### EXCERPTED DATA
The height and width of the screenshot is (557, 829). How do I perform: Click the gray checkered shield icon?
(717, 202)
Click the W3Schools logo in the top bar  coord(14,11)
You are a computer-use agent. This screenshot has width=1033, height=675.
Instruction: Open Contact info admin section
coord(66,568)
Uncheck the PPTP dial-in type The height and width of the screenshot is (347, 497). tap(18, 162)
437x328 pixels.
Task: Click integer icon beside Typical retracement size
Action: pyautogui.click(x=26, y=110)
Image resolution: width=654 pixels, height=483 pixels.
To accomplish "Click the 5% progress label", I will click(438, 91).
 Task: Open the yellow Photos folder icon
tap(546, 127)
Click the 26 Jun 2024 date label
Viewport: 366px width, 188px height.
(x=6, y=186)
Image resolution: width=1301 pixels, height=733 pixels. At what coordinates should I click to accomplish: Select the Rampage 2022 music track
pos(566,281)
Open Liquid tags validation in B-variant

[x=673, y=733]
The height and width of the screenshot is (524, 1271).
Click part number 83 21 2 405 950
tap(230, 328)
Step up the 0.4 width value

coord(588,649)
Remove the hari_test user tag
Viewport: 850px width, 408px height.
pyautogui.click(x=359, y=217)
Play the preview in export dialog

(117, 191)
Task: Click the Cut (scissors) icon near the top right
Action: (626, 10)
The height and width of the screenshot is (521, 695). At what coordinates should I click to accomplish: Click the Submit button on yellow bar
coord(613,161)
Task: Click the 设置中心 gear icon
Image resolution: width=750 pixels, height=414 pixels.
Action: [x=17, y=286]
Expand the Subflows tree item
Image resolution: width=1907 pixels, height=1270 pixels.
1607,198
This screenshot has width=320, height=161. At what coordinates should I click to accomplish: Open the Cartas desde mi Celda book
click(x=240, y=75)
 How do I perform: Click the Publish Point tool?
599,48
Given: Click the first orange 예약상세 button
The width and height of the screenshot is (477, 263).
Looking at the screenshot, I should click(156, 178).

### GOAL OF THE EXERCISE
Every record is to be written out verbatim.

### YOUR RESPONSE
The height and width of the screenshot is (557, 829). How do I perform: Click the gray checkered shield icon?
(717, 202)
Click the W3Schools logo in the top bar  coord(14,11)
You are a computer-use agent. This screenshot has width=1033, height=675.
Instruction: Open Contact info admin section
coord(66,568)
Uncheck the PPTP dial-in type The height and width of the screenshot is (347, 497). tap(18, 162)
437x328 pixels.
Task: Click integer icon beside Typical retracement size
Action: pyautogui.click(x=26, y=110)
Image resolution: width=654 pixels, height=483 pixels.
To accomplish "Click the 5% progress label", I will click(438, 91).
 Task: Open the yellow Photos folder icon
tap(546, 127)
Click the 26 Jun 2024 date label
Viewport: 366px width, 188px height.
(x=6, y=186)
Image resolution: width=1301 pixels, height=733 pixels. At what coordinates should I click to accomplish: Select the Rampage 2022 music track
pos(566,281)
Open Liquid tags validation in B-variant

[x=673, y=733]
The height and width of the screenshot is (524, 1271).
Click part number 83 21 2 405 950
tap(230, 328)
Step up the 0.4 width value

coord(588,649)
Remove the hari_test user tag
Viewport: 850px width, 408px height.
pyautogui.click(x=359, y=217)
Play the preview in export dialog

(117, 191)
Task: Click the Cut (scissors) icon near the top right
Action: (626, 10)
The height and width of the screenshot is (521, 695). At what coordinates should I click to accomplish: Click the Submit button on yellow bar
coord(613,161)
Task: Click the 设置中心 gear icon
Image resolution: width=750 pixels, height=414 pixels.
Action: [x=17, y=286]
Expand the Subflows tree item
Image resolution: width=1907 pixels, height=1270 pixels.
1607,198
This screenshot has width=320, height=161. At what coordinates should I click to accomplish: Open the Cartas desde mi Celda book
click(x=240, y=75)
 How do I perform: Click the Publish Point tool?
599,48
Given: Click the first orange 예약상세 button
The width and height of the screenshot is (477, 263).
Looking at the screenshot, I should click(156, 178).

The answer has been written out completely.